╭─ Extrait

Alors oui, vu de France, tout cela est assez intimidant. On se console comme on peut – ne cherchez pas pourquoi on rappelle systématiquement que la navrante Amélie Nothomb est belge (en revanche nous sommes partants pour naturaliser Jean-Philippe Toussaint comme on a si bien su le faire avec George Simenon 1). Mais ce genre de petite bassesse, hélas, ne suffit pas à faire oublier une triste réalité que les sorties nationales (quasi) conjointes de trois fleurons de l’écurie Humpty Dumpty Records viennent douloureusement nous rappeler.


A part leur pays de production et leur label, les trois albums avouons-le n’ont rien à voir. Mais deux d’entre eux au moins témoignent de la qualité et de la constance dans les ambitions de la scène belge, ses groupes comme ses labels. Si Le Jour et la Nuit, de Mièle, l’illustre un peu moins, c’est surtout parce que c’est un parfait album de pop… française – ou pas loin. Avec peut-être des qualités de production qui en feraient un disque légèrement supérieur à la moyenne nationale, mais sans véritable valeur ajoutée pour le démarquer du tout-venant de la production pop/variété hexagonale (dont on a parfois suffisamment ras-le-bol pour ne pas avoir envie de se cogner celle des voisins). L’influence de Murat est latente sur plusieurs morceaux, notamment les deux premiers, dont l’un rappelle celui de Mustango (sans la noirceur hypnotique) et l’autre celui d’A Bird on a Poire (sans le dandysme). On peut difficilement dire que c’est mal fait, encore moins que c’est mauvais. C’est juste aussi anodin que ce que peuvent suggérer le titre et la pochette, mignon dans les meilleurs moments, mièvre dans les plus mauvais – heureusement assez rares.

╰─
╭─ Données recueillies

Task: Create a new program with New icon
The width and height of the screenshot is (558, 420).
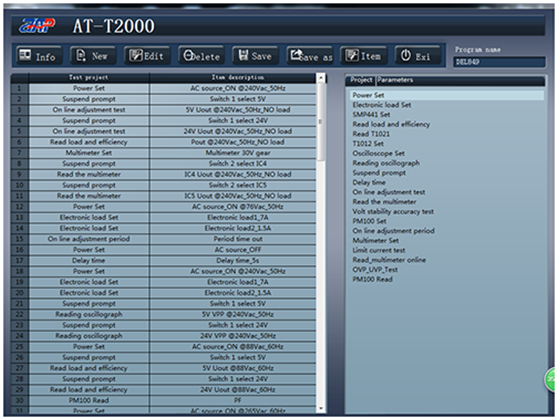Action: pyautogui.click(x=81, y=56)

╰─

**Consigne**
Recopiez fidèlement le passage de l'extrait qui s'ouvre sur les mots contenant « Alors oui, vu » et se termine par « douloureusement nous rappeler. ».

**Solution rédigée**
Alors oui, vu de France, tout cela est assez intimidant. On se console comme on peut – ne cherchez pas pourquoi on rappelle systématiquement que la navrante Amélie Nothomb est belge (en revanche nous sommes partants pour naturaliser Jean-Philippe Toussaint comme on a si bien su le faire avec George Simenon 1). Mais ce genre de petite bassesse, hélas, ne suffit pas à faire oublier une triste réalité que les sorties nationales (quasi) conjointes de trois fleurons de l’écurie Humpty Dumpty Records viennent douloureusement nous rappeler.